Just five more minutes. It probably won’t be easy to get another chance to speak to him. Perhaps I never shall. But before I can react to G.’s analysis, he says that he already knows what my last question will be: how could someone like him, educated and from a good middle class background, possibly carry out such a deed? How did he end up on that side of the table? ‘But actually you’d like to ask me a different question,’ he continues. ‘In the depths of your soul, what you would actually like to ask is how I’ve ended up on this side of the table and how you, with near enough the same ideals, convictions and anxieties as myself, have continued to sit on the other side.’

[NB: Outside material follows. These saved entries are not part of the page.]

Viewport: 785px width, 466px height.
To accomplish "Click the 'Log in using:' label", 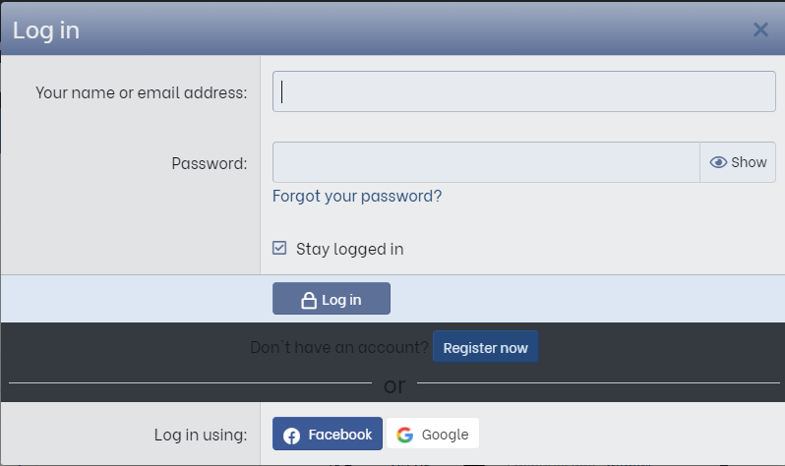I will (201, 435).
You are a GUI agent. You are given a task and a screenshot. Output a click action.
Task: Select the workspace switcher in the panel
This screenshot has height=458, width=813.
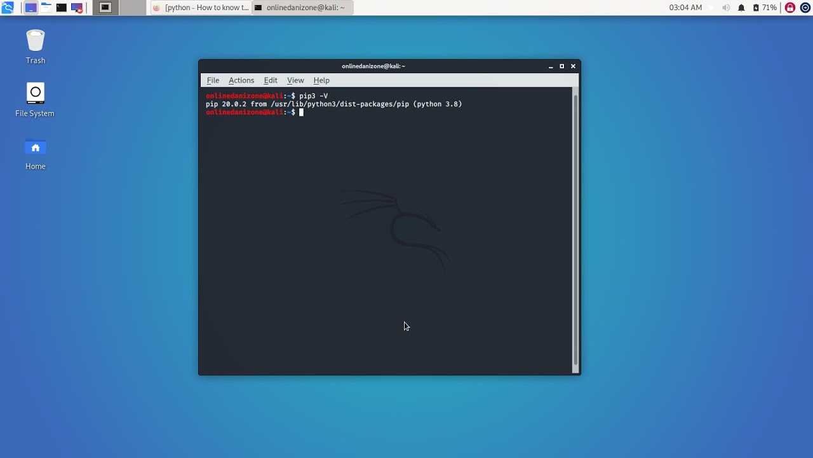105,7
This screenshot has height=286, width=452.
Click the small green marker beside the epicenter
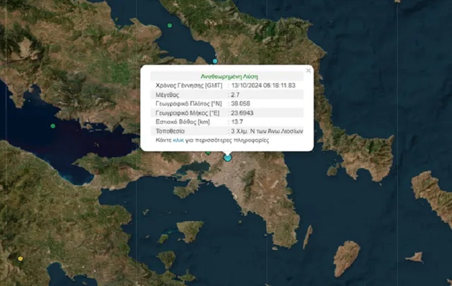click(208, 152)
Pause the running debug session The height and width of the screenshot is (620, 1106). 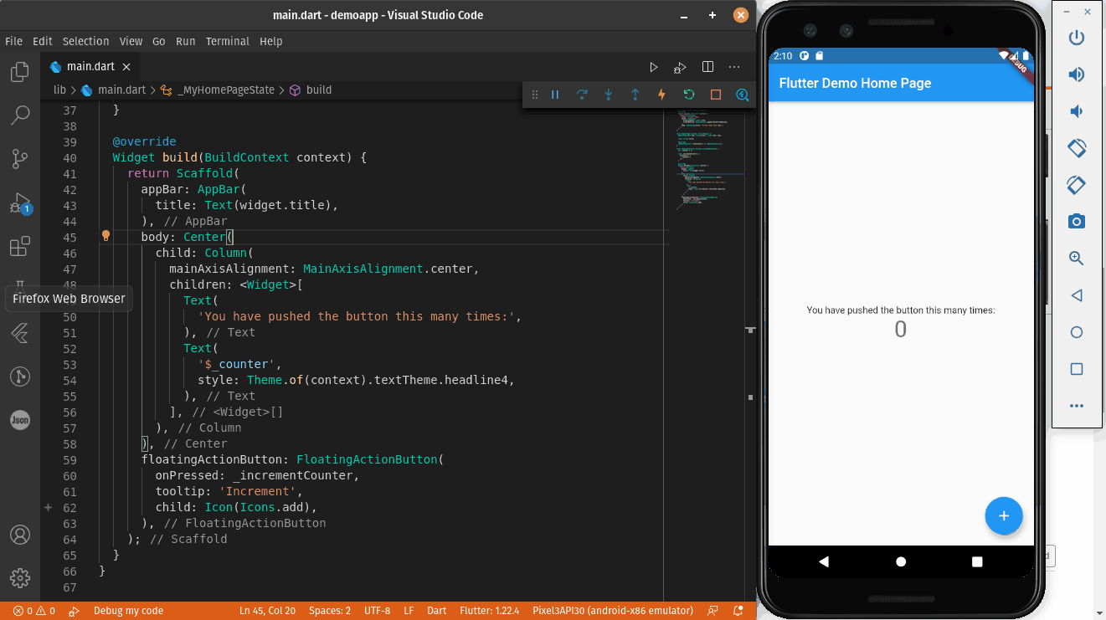tap(555, 95)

I find it hard to breathe and am barely aware that I’m nodding. Indeed, how has that happened?

‘Are you sure you want to hear this? The answer is actually quite simple.’

Although I am not at all sure I want to hear it, I can’t retreat. I nod again.

‘Even for people who are truly engaged, the question remains what form of engagement best suits them. Naturally, that is also a question of effectiveness: which form of engagement seems to offer them the greatest chance of success, etcetera. I immersed myself in learning about guns and marksmen, but I don’t think I spent more hours on my training than you did in watching satiric internet clips. The final choice of form is deeper, more personal, more irrational than these practical considerations. There is no fundamental, unbridgeable difference between you and me. I knew the neighbourhood. You didn’t. The fact that I’m sitting here and you there is a question of taste and chance. Nothing more or less.’

Before I can disagree with him, the guard tells us our time is up. G. doesn’t say goodbye and doesn’t look back as he is led away. When they turn right, I catch a flash of his profile, the pronounced nose, and that mysterious smile which for the rest of my life will make me ask: did it express cruelty or perhaps, after all, compassion?